A presidente da Associação Europeia de Fabricantes de Automóveis (ACEA), Sigrid de Vries, observou recentemente que, nos últimos anos, as montadoras tomaram medidas para diversificar as cadeias de fornecimento, mas que os riscos não podem ser totalmente eliminados.

Uma estratégia para baterias

As baterias, ao contrário dos chips e das terras raras, representam uma parte significativa da cadeia de valor dos veículos elétricos, de cerca de 30%, de acordo com a Associação Europeia de Fornecedores Automotivos (CLEPA).

As montadoras europeias querem fabricar baterias em vez de importá-las. Hoje elas dependem das exportações da Coreia do Sul e da China, que detêm a maior parte do mercado.

O maior esforço europeu na área de baterias até o momento, a fabricante sueca Northvolt, fracassou espetacularmente, com a empresa declarando falência em 2024.

Outras iniciativas surgiram, incluindo a PowerCo, da Volkswagen, e a Verkor, liderada pela Renault. Mas ainda não está claro se elas conseguirão atingir uma economia de escala suficiente para cobrir os custos iniciais.

A Porsche anunciou recentemente que desistiu de seu objetivo de produzir baterias, alegando que, no mercado atual, a produção não é mais lucrativa.
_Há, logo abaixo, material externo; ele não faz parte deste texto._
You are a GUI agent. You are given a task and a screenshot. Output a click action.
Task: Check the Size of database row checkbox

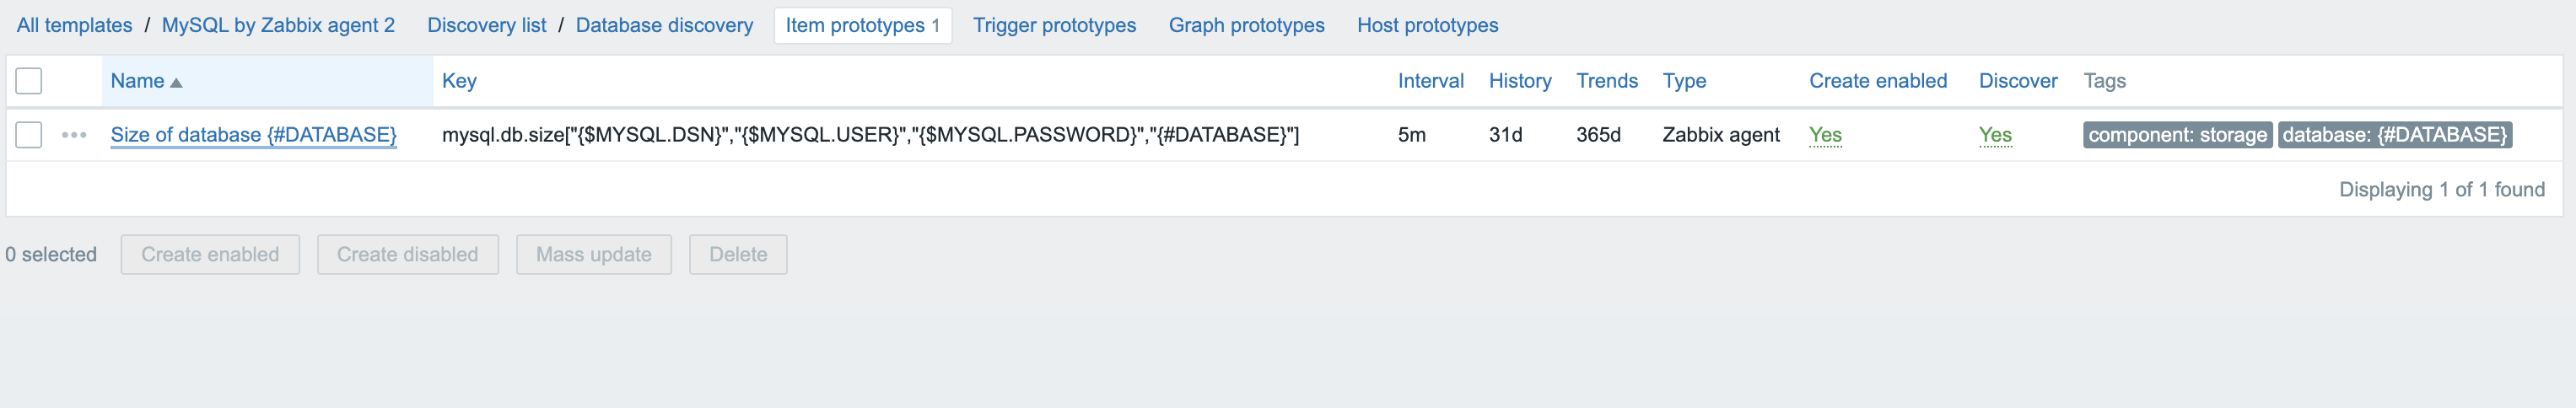[29, 135]
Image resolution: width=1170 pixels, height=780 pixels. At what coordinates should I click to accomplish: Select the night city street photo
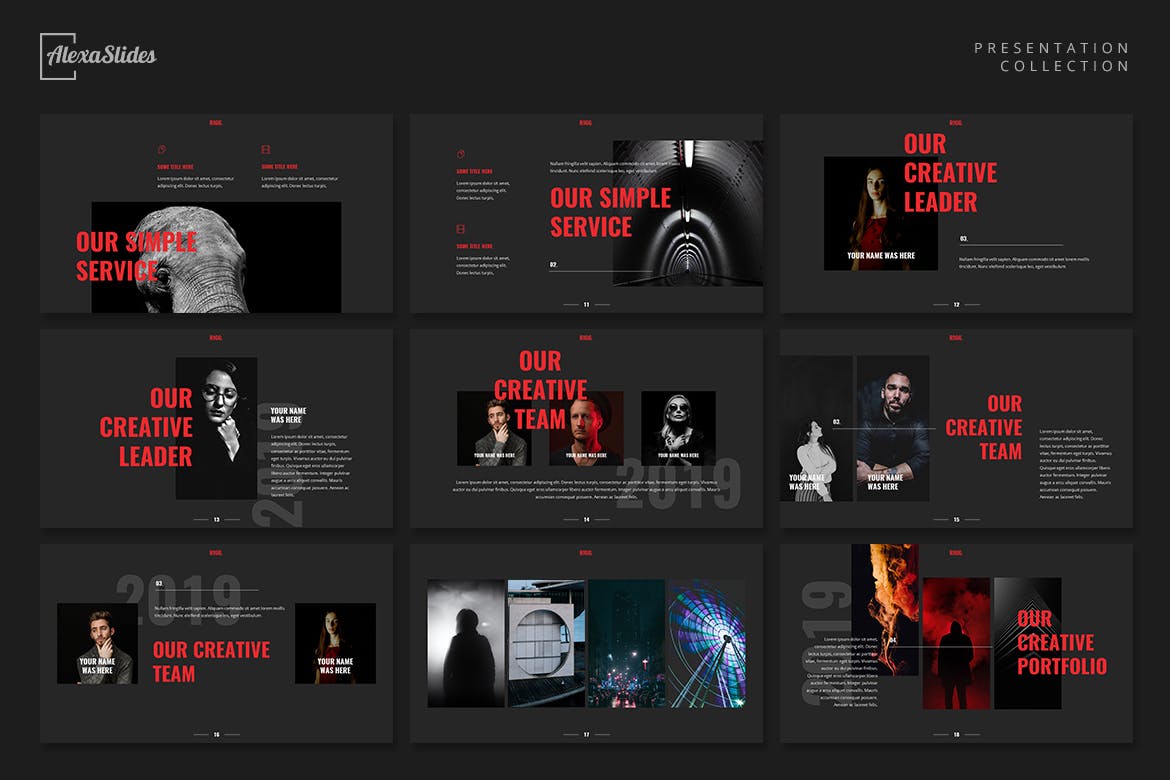tap(626, 643)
Outra questão é o papel da China, que impôs novas restrições ao compartilhamento de tecnologia e conhecimento sobre sua moderna tecnologia de baterias.

Dificuldades na Alemanha

Os riscos para a indústria automobilística europeia estão se tornando cada vez mais evidentes, com a Alemanha em particular enfrentando dificuldades.
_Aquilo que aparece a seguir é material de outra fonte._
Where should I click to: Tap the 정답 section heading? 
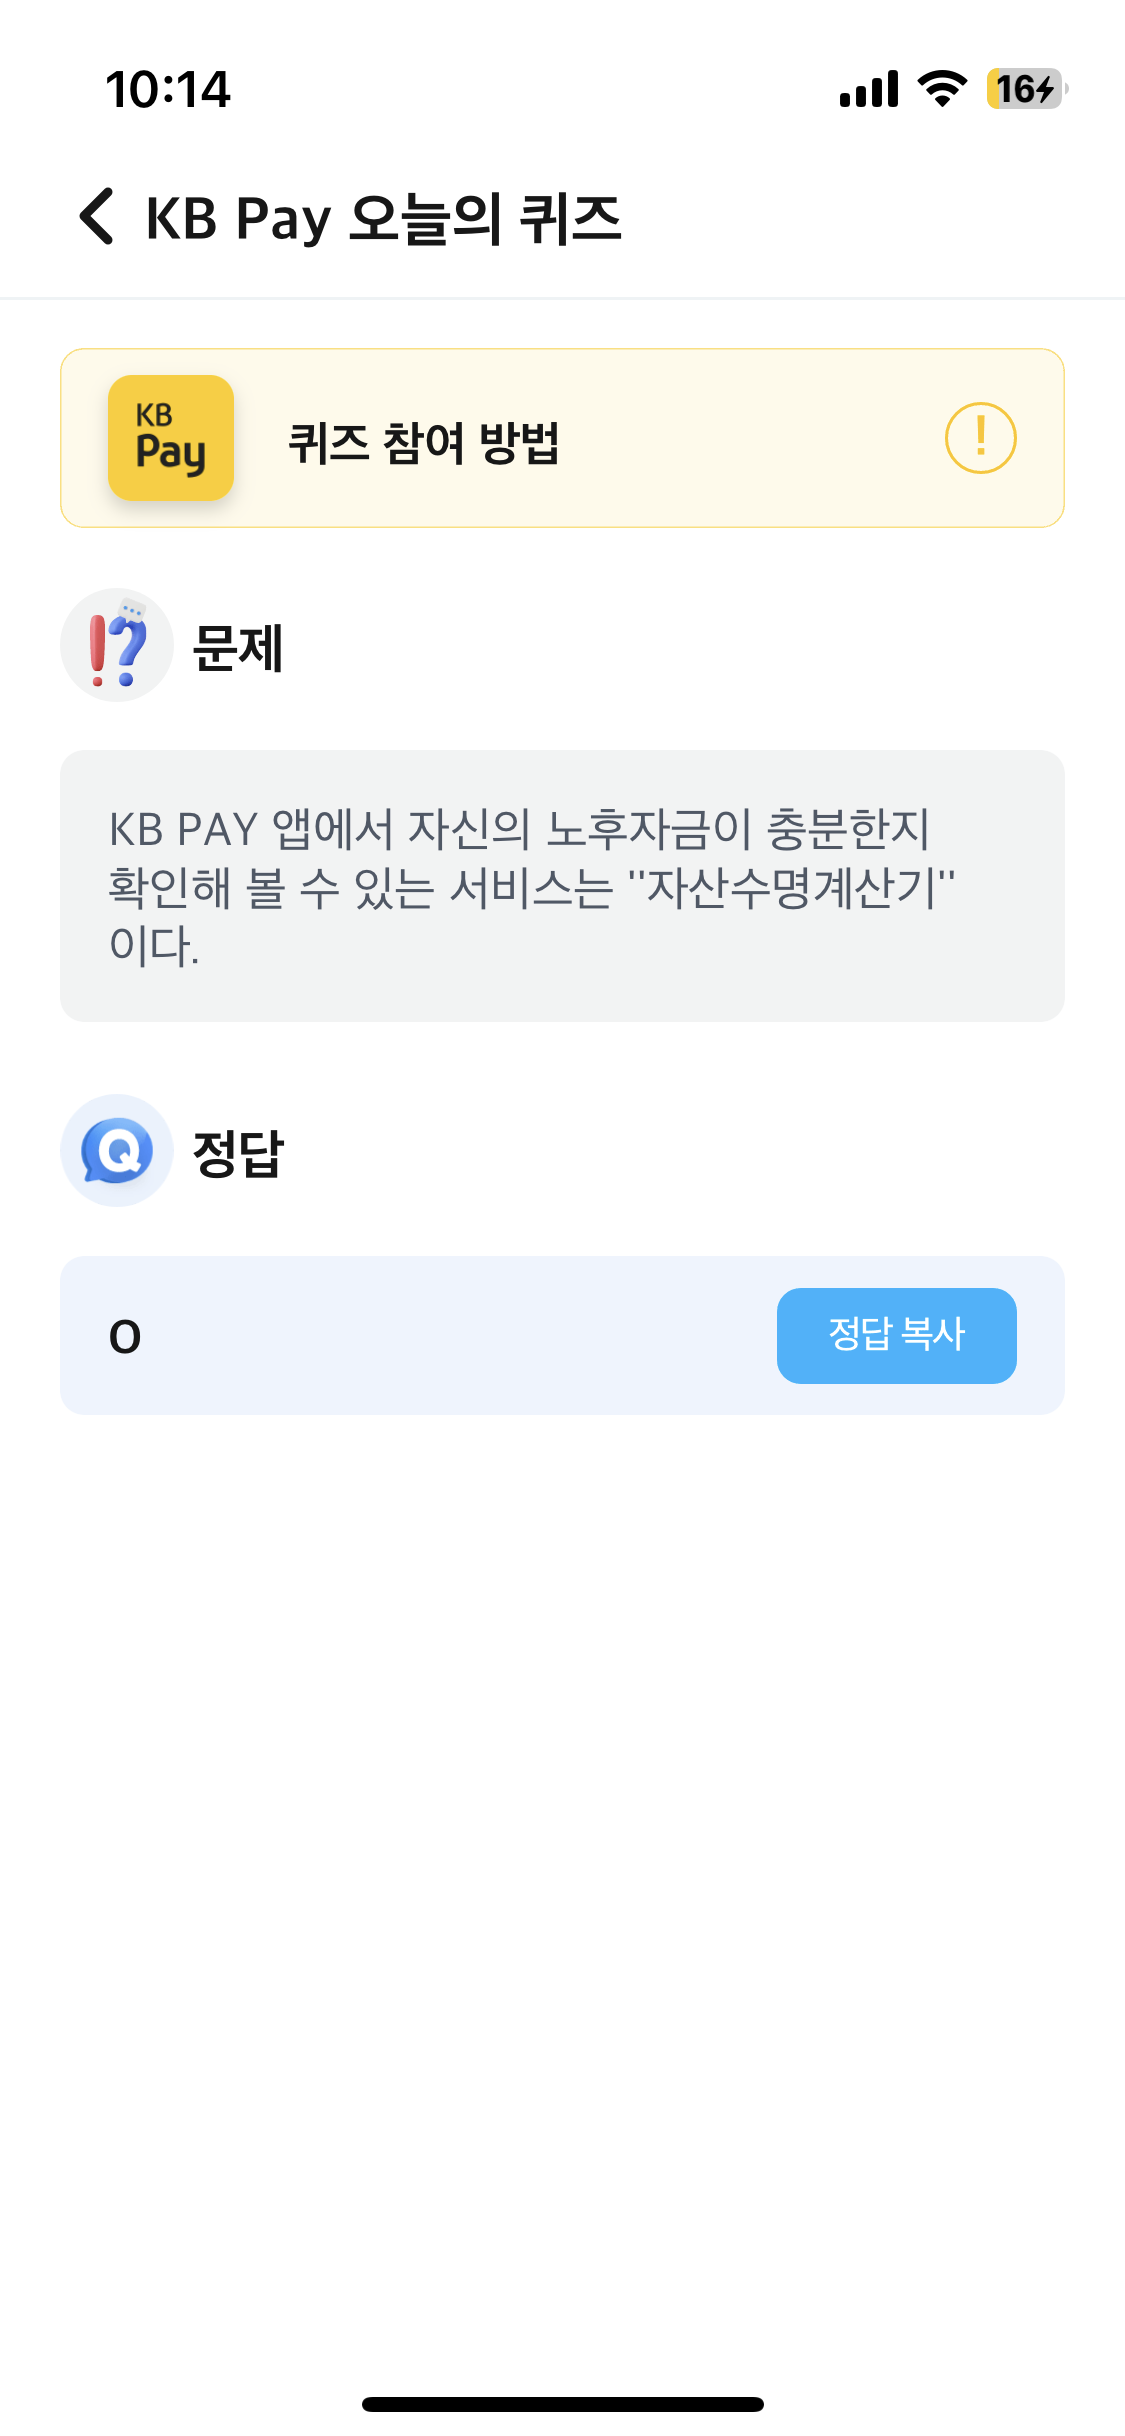[238, 1153]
A Associação Alemã da Indústria Automobilística (VDA) estima que cerca de 773 mil pessoas estavam empregadas no setor em 2024. Esse número, que vinha diminuindo nos últimos anos, agora está caindo rapidamente.

De acordo com uma estimativa, 51.500 postos de trabalho na indústria automobilística foram cortados entre o verão europeu de 2024 e o de 2025. Isso é quase o mesmo que os 61 mil empregos que desapareceram nos seis anos anteriores.
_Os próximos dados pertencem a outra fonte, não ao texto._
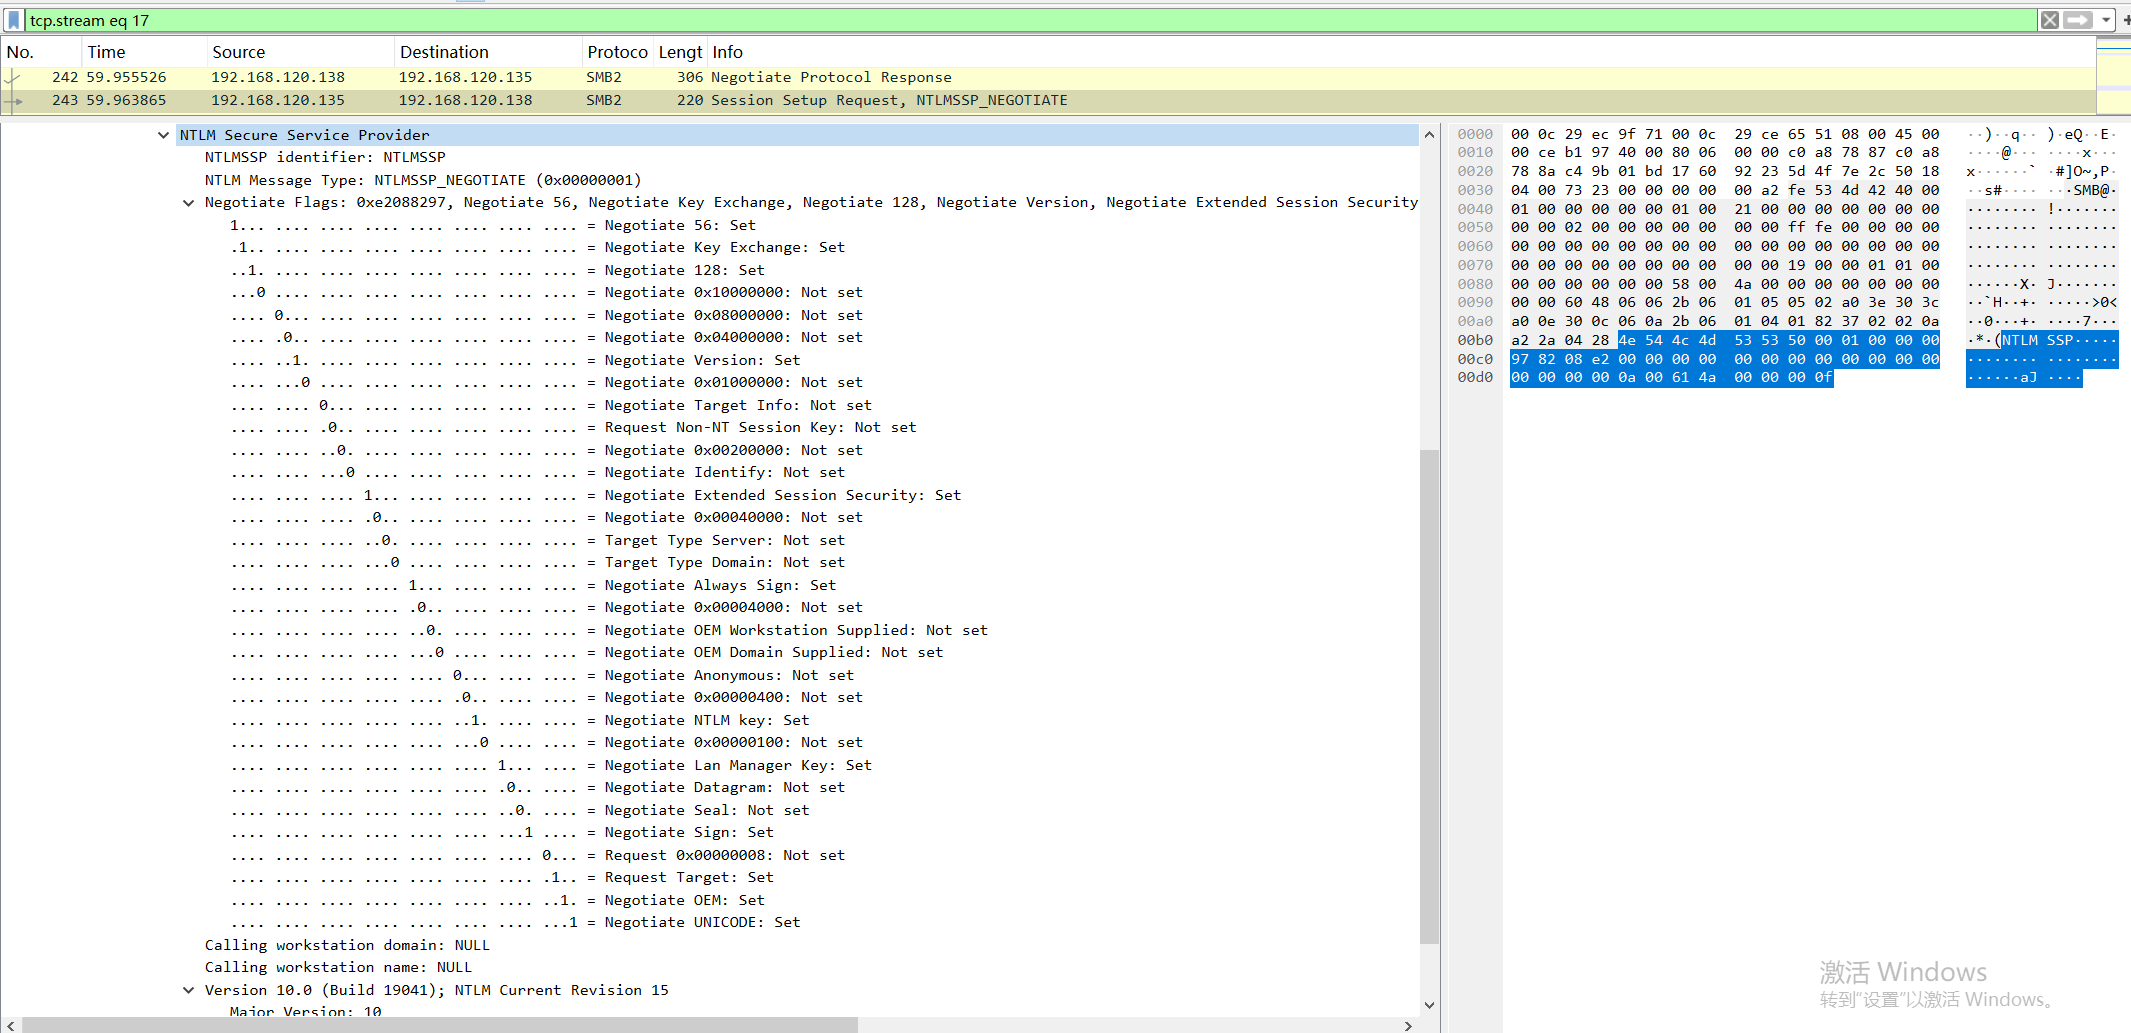2131x1033 pixels.
Task: Clear the display filter with X
Action: (2049, 20)
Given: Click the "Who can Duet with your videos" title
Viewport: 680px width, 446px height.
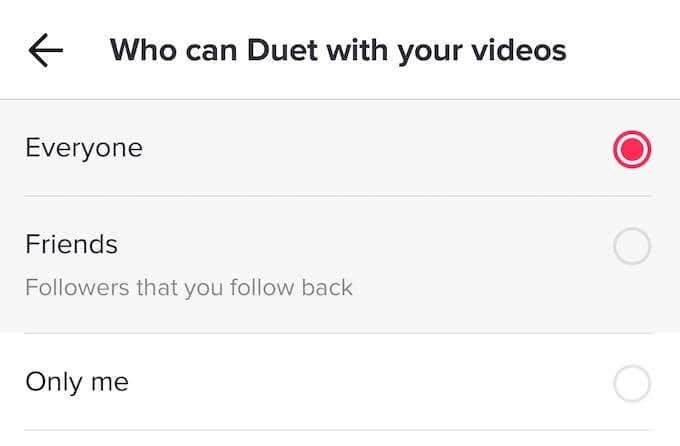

Embora esses cortes estejam previstos para ocorrer ao longo de anos, os problemas da indústria já estão afetando cidades e trabalhadores. A cidade de Ingolstadt, no sul da Alemanha, onde fica sede da Audi, está tentando sanar um rombo orçamentário de quase 80 milhões de euros depois que os impostos corporativos ficaram muito abaixo do esperado, resultado direto dos problemas da montadora pertencente ao Grupo Volkswagen.

Em setembro, a Associação de Fornecedores Automotivos previu que até 23% do valor agregado por carro na UE poderia migrar para outros países até 2030 caso nada mude.

Razões para otimismo?

Os projetos de fabricação de baterias estão avançando. A Volkswagen está construindo sua primeira fábrica de baterias em Salzgitter, na Alemanha. A Verkor, que tem como parceira a Renault, está construindo a sua em Dunquerque, na França.

Novas tecnologias e uma reciclagem mais eficiente podem reduzir a quantidade de ímãs de terras raras necessária para veículos elétricos, e assim também as importações. A ZF Friedrichshafen desenvolveu um motor elétrico que não necessitas de metais de terras raras e utiliza eletromagnetismo em vez de ímãs permanentes.

Novas linhas de veículos elétricos podem impulsionar as vendas das montadoras europeias. Os novos modelos de SUVs elétricos da BMW e da Mercedes receberam avaliações positivas. O Grupo Volkswagen promete lançar em 2026 quatro novos modelos de carros elétricos compactos e urbanos na faixa de 25 mil euros.

A durabilidade das concorrentes chinesas permanece uma incógnita – o excesso de investimento já levou a bolhas especulativas no passado. Pequim está tentando disciplinar a competição acirrada entre suas montadoras, temendo que isso possa causar mais danos do que benefícios.

Seja como for, a Europa terá que desenvolver mais tecnologias se quiser reduzir sua dependência, diz Herrmann. Mas ele se declara otimista de que a indústria automobilística europeia não entrará em colapso. “Ela está passando por uma crise profunda, mas espero que saia dela mais forte”, diz.